Congratulations. You’ve made a “Hello, world” example. Wasn’t that easy? Wasn’t it boring? Wasn’t it pointless? And are you any the wiser as to what, in fact, you just did? To find out — and, even more important, to know enough to be able to progress further on your own — read this book.

Acknowledgments for the Third Edition

This edition was written in the full public gaze, and I’d like to thank, as always, my many sharp-eyed readers who assisted me by spotting mistakes and making suggestions. I would also like to say a word for wonderful, wonderful git (http://git-scm.com), as well as the extraordinary SourceTree (http://www.sourcetreeapp.com).

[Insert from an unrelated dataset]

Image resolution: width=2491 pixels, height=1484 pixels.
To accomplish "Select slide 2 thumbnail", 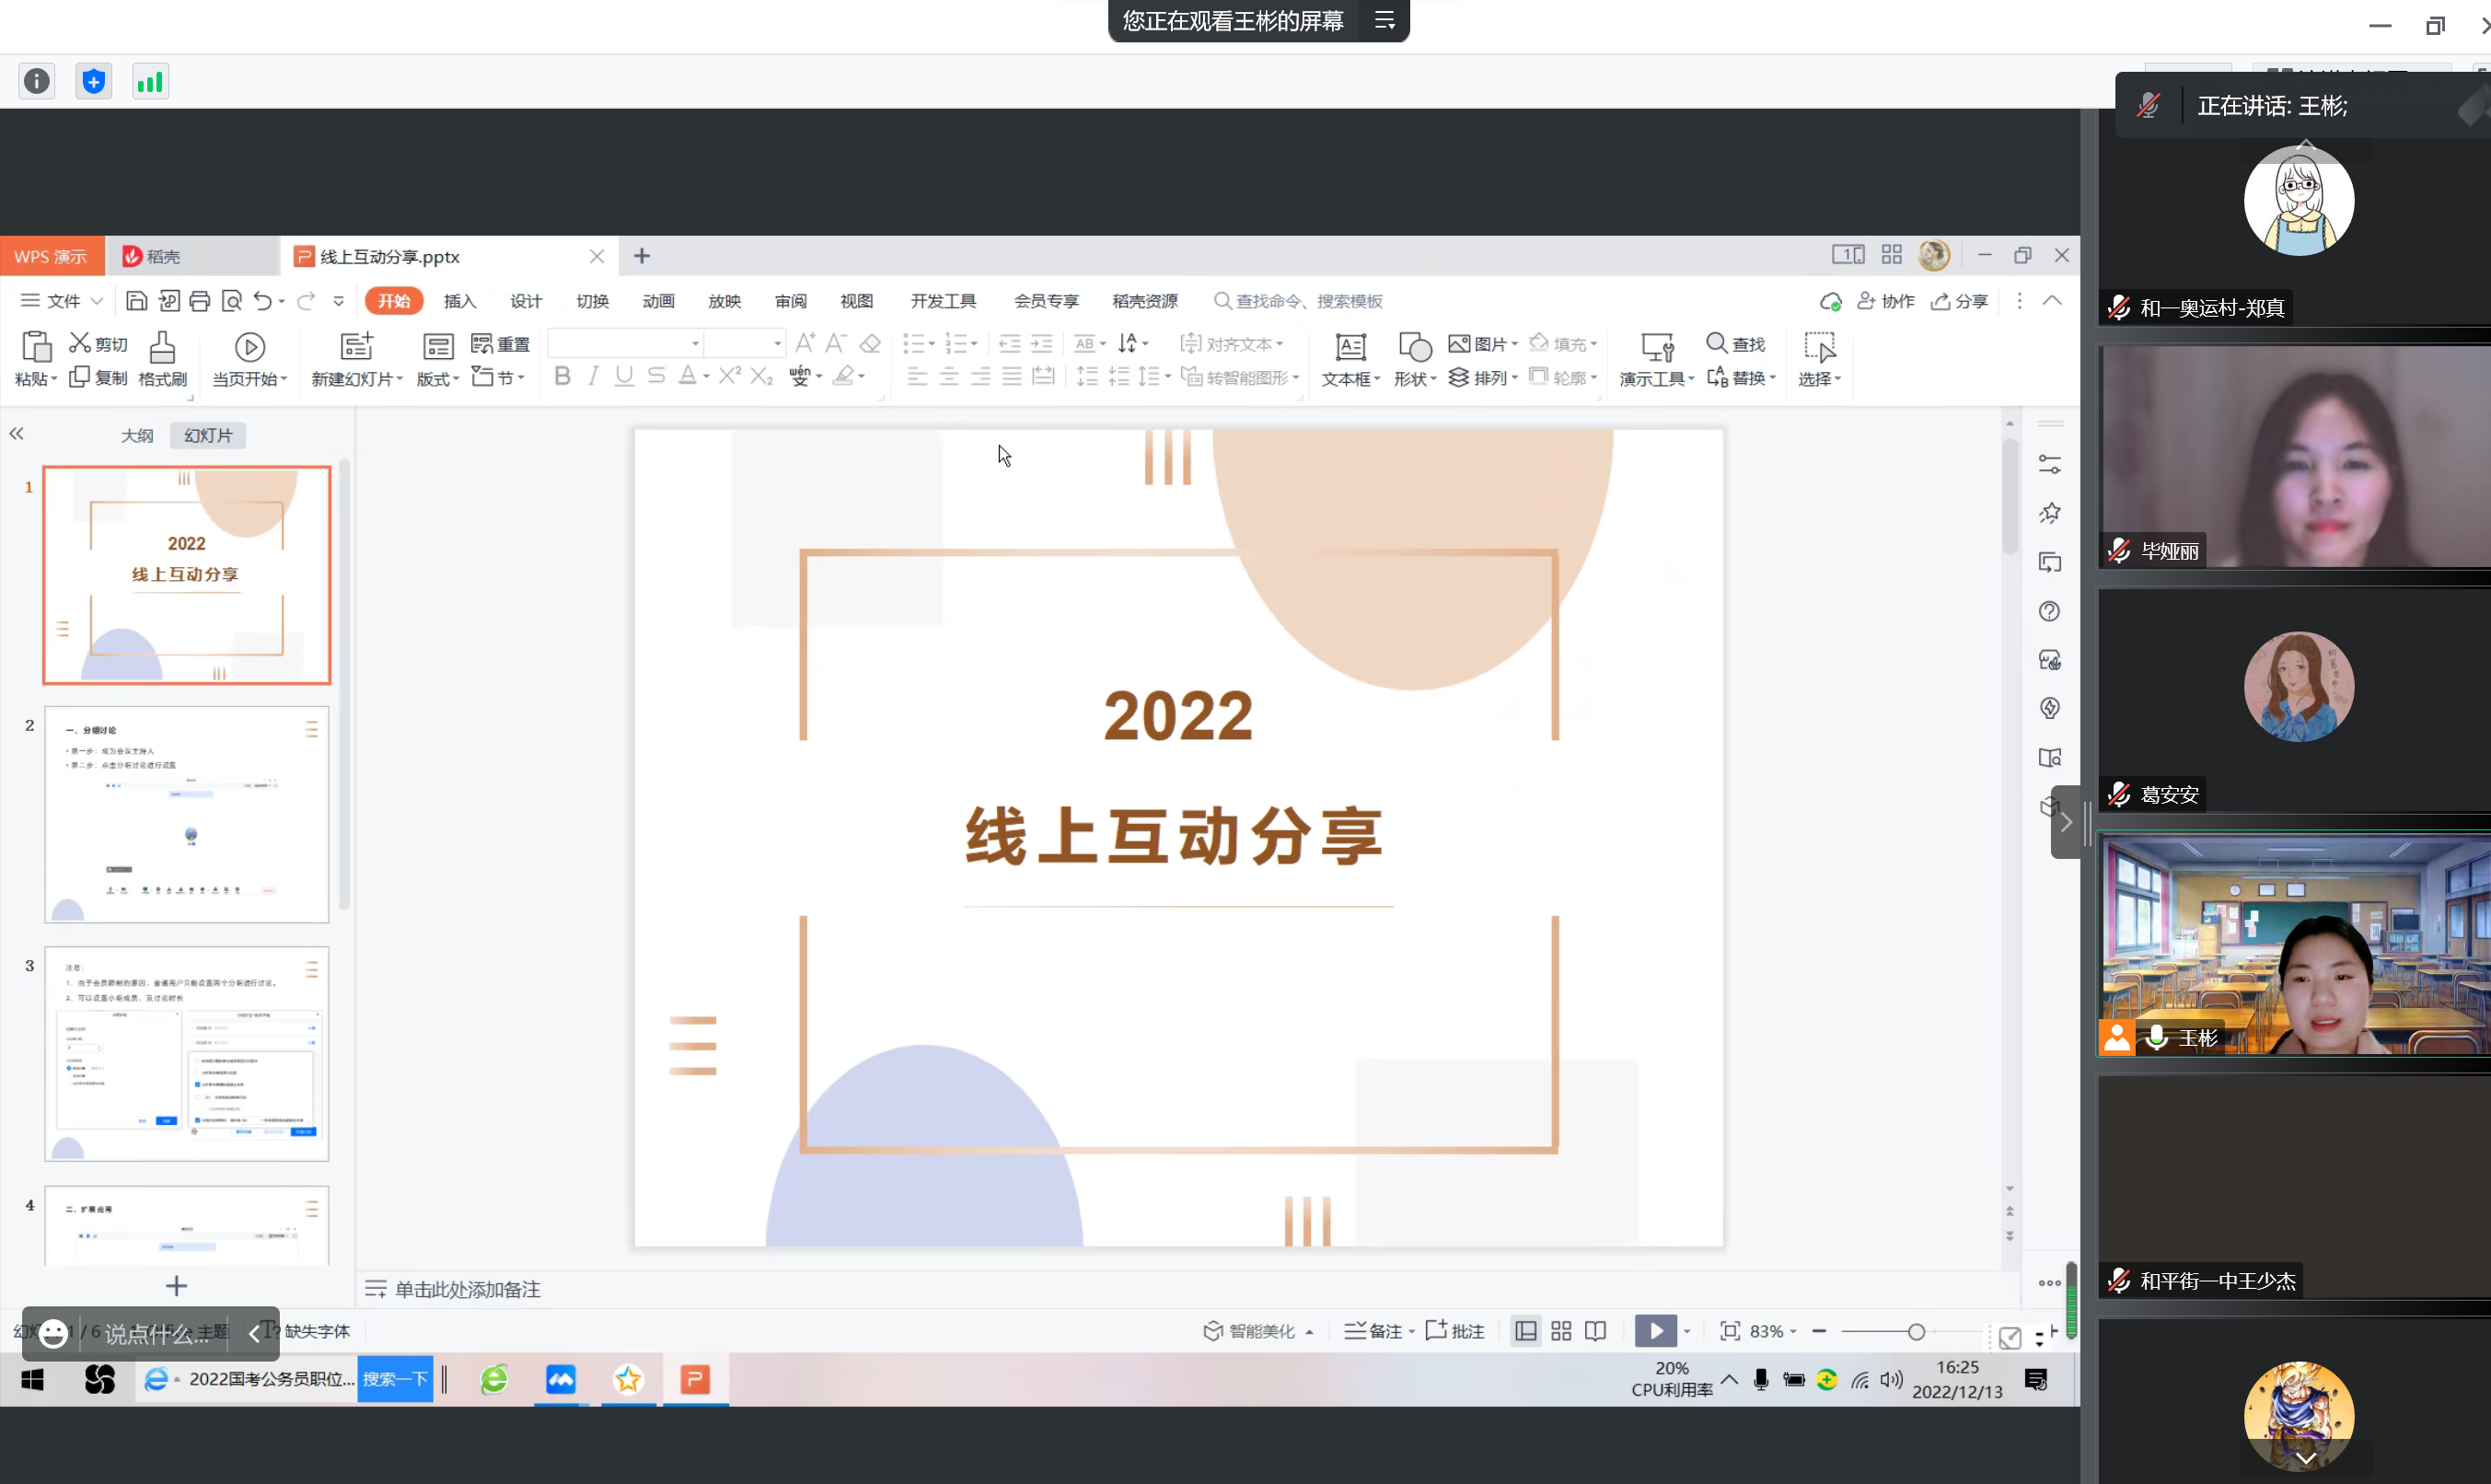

At O’Reilly Media, I am grateful to XSL and CSS wizard Sarah Schneider, who brilliantly and quickly tweaked the automated layout process to make this book look great in printed and PDF form.

Notes on the Third Edition

Shortly after the official release of iOS 6 and Xcode 4.5, I began revising the code examples in this book (available at https://github.com/mattneub) to use and demonstrate the new iOS features. When that was done, I proceeded to rewrite the book text; while I was doing so, iOS 6.1 and Xcode 4.6 were released, so those are the versions that the book now assumes you’re using.

For this third edition, I have eliminated most references to previous iOS versions. Many iOS 6 features, of course, do not exist in iOS 5 or before; I usually mention that a new feature is new, but I have not generally addressed the problem of writing backwards-compatible code. The text would become confusing and bloated if everything had to be qualified with advice for different versions (“but if you’re targeting iOS 5.1, do this; if you’re targeting iOS 5.0, do that; if you’re targeting iOS 4.3, do the other”). I believe I can justify such omission on the grounds that the previous editions of this book exist! If you’re targeting iOS 5, I’ve already described what to do, in the second edition; there’s no need to repeat myself here.

New iOS 6 features are, of course, both explained and adopted in this edition. For example, having described NSArray subscripting (in Chapter 10), I then use it consistently, in place of objectAtIndex:, throughout the rest of the book. Aside from this, the book’s structure remains the same as in previous editions, growing where necessary to accommodate explanations of new features, such as autolayout (in Chapter 14), state restoration (in Chapter 19), and collection views (in Chapter 21). Also, in response to reader requests, I have inserted a short example of Core Data programming into Chapter 36.